- **Exercise directions**: Please copy the records below word for word, leaving out the pictures.

Stored records:
▼

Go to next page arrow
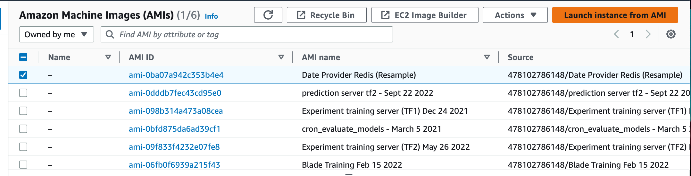The height and width of the screenshot is (176, 691). coord(648,34)
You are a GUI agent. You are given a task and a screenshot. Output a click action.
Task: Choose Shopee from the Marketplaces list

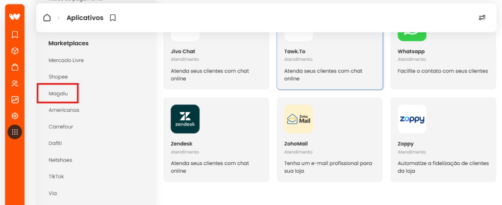pyautogui.click(x=58, y=77)
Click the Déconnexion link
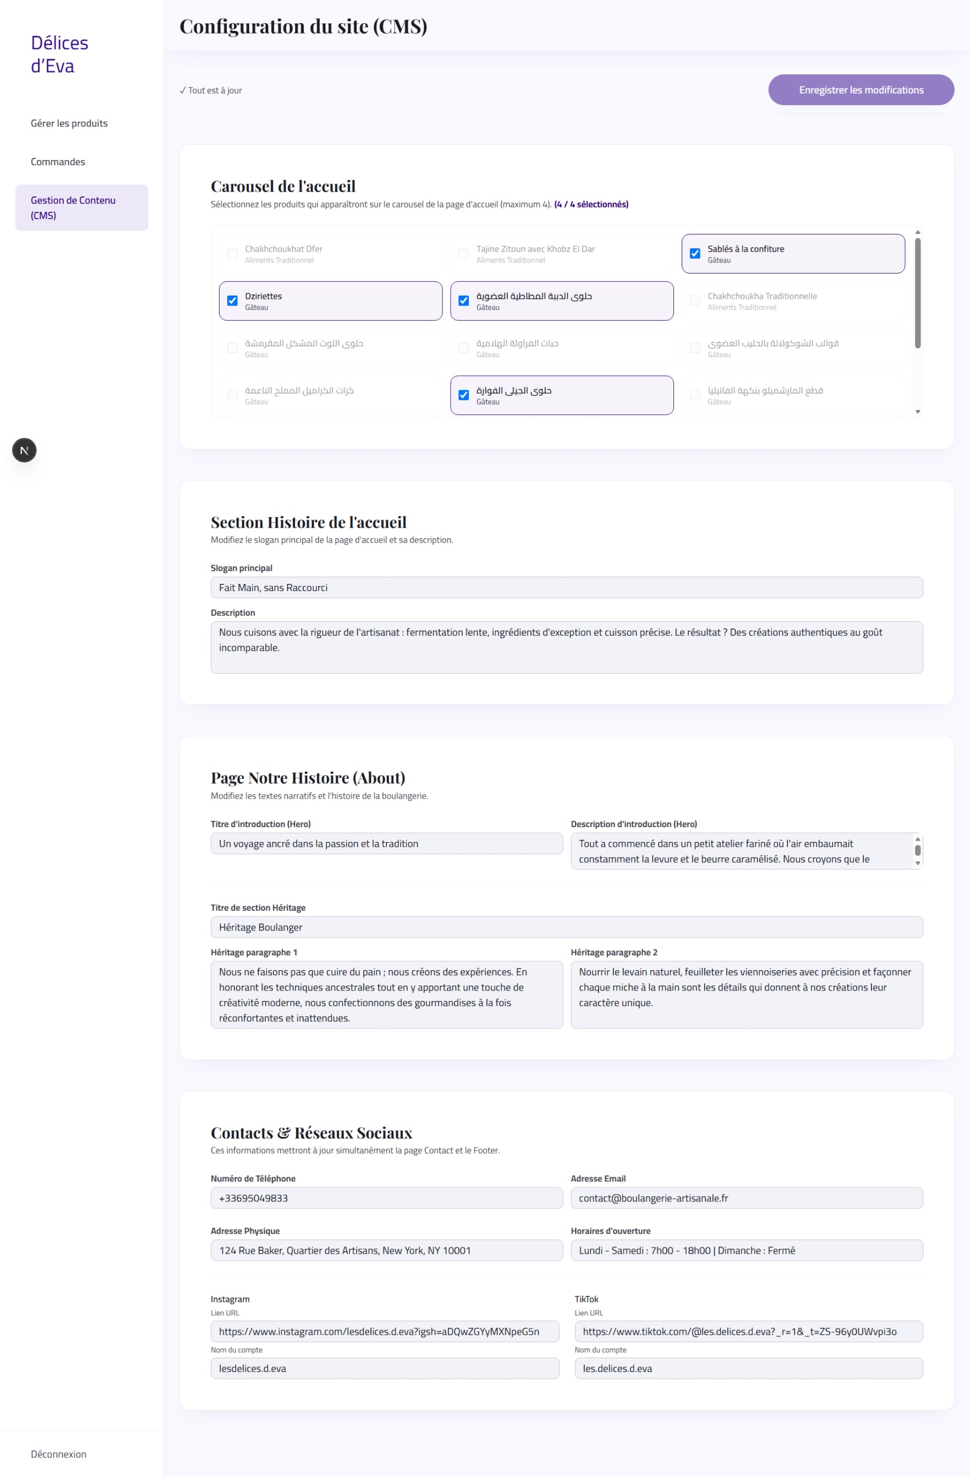The width and height of the screenshot is (970, 1477). click(59, 1454)
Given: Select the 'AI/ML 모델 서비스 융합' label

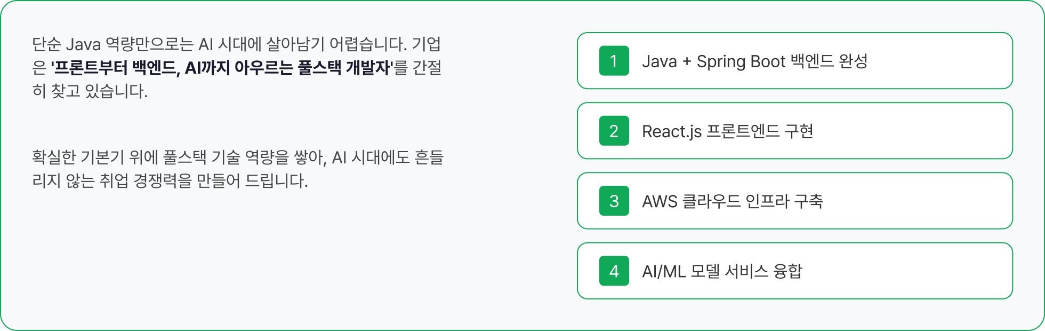Looking at the screenshot, I should (721, 272).
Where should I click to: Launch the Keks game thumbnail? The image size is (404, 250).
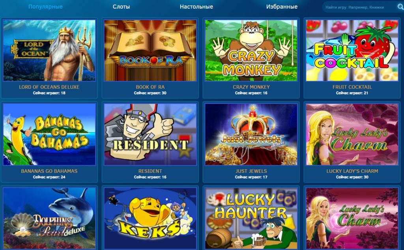[150, 219]
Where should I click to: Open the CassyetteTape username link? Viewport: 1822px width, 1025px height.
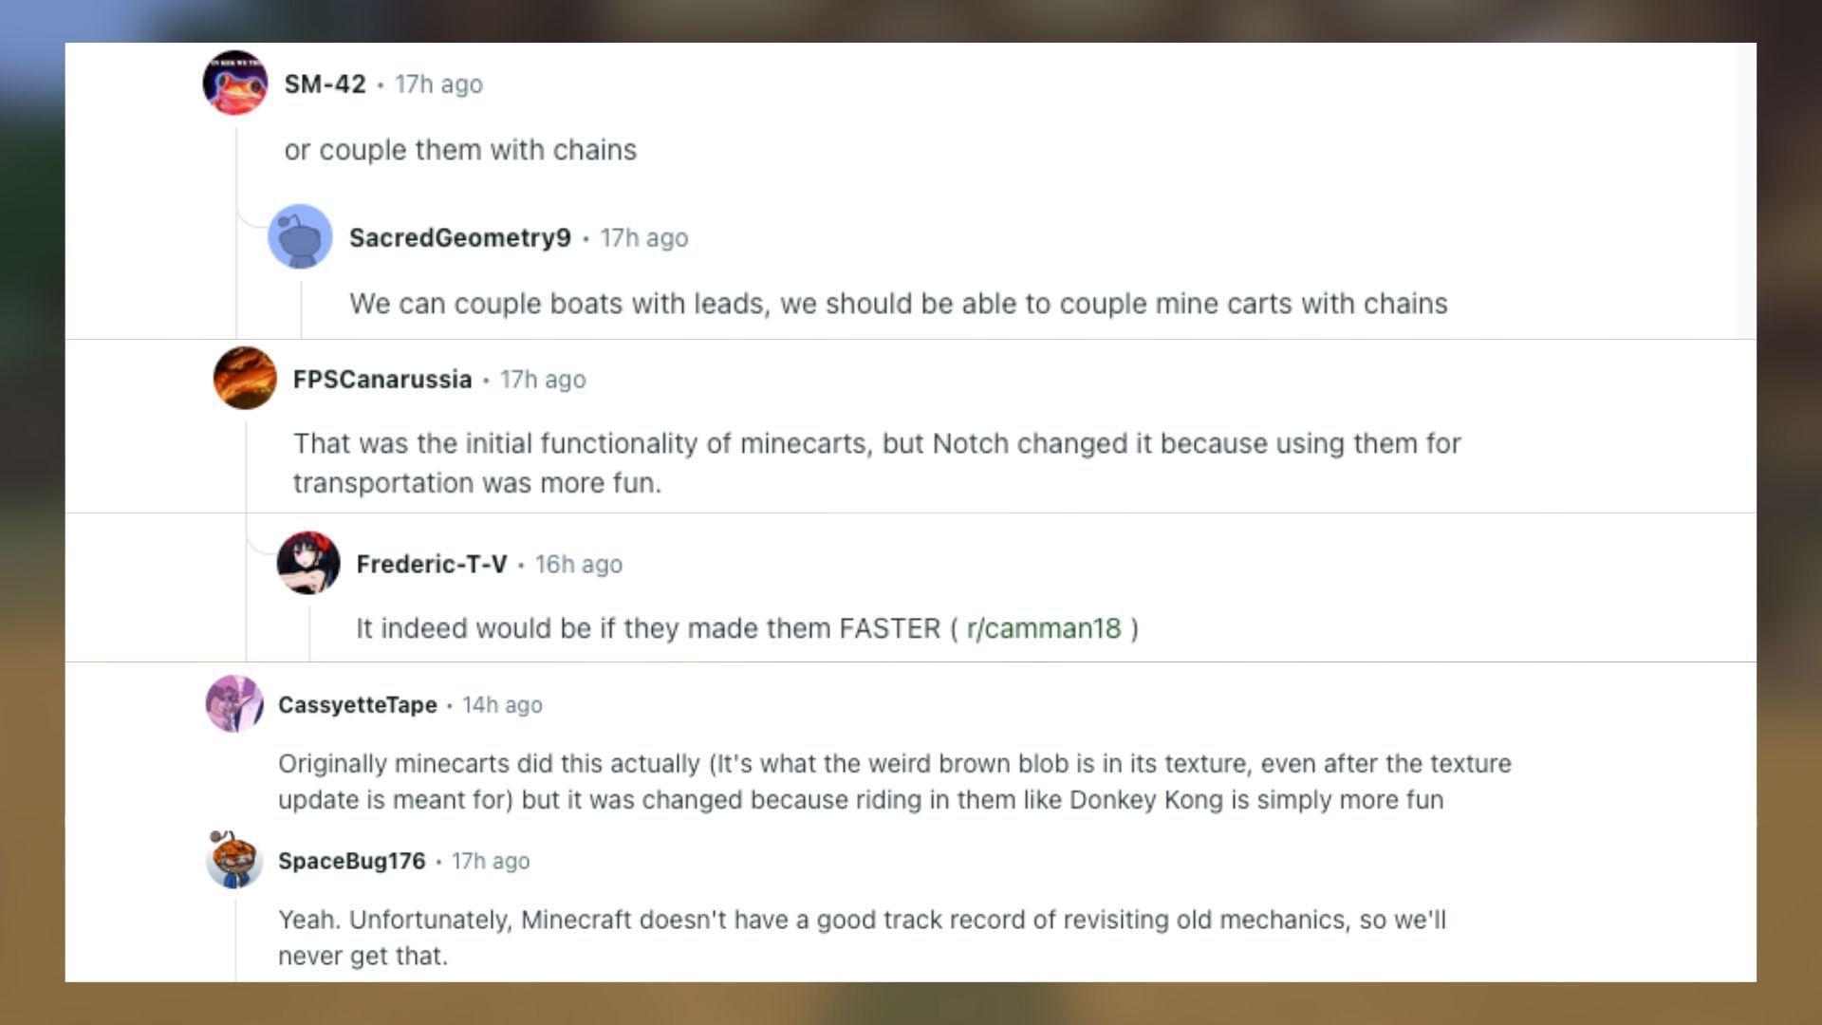click(x=357, y=705)
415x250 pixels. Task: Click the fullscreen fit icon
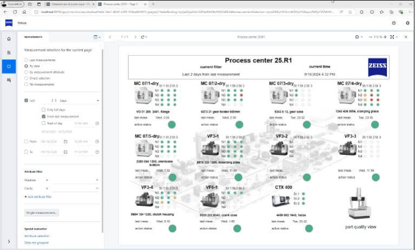[392, 37]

▲

- **Response for this exercise**:
Go to next page arrow
The height and width of the screenshot is (176, 691). coord(648,34)
You are a GUI agent. You are given a task and a screenshot. Output a click action.
Task: Choose Shopee from the Marketplaces list

pyautogui.click(x=58, y=77)
Click the Déconnexion link
The width and height of the screenshot is (970, 1477). click(59, 1454)
Given: Select the 'AI/ML 모델 서비스 융합' label

Looking at the screenshot, I should (721, 272).
Where should I click to: Launch the Keks game thumbnail? The image size is (404, 250).
[150, 219]
Where should I click to: Open the CassyetteTape username link? Viewport: 1822px width, 1025px height.
click(x=357, y=705)
415x250 pixels. Task: Click the fullscreen fit icon
[392, 37]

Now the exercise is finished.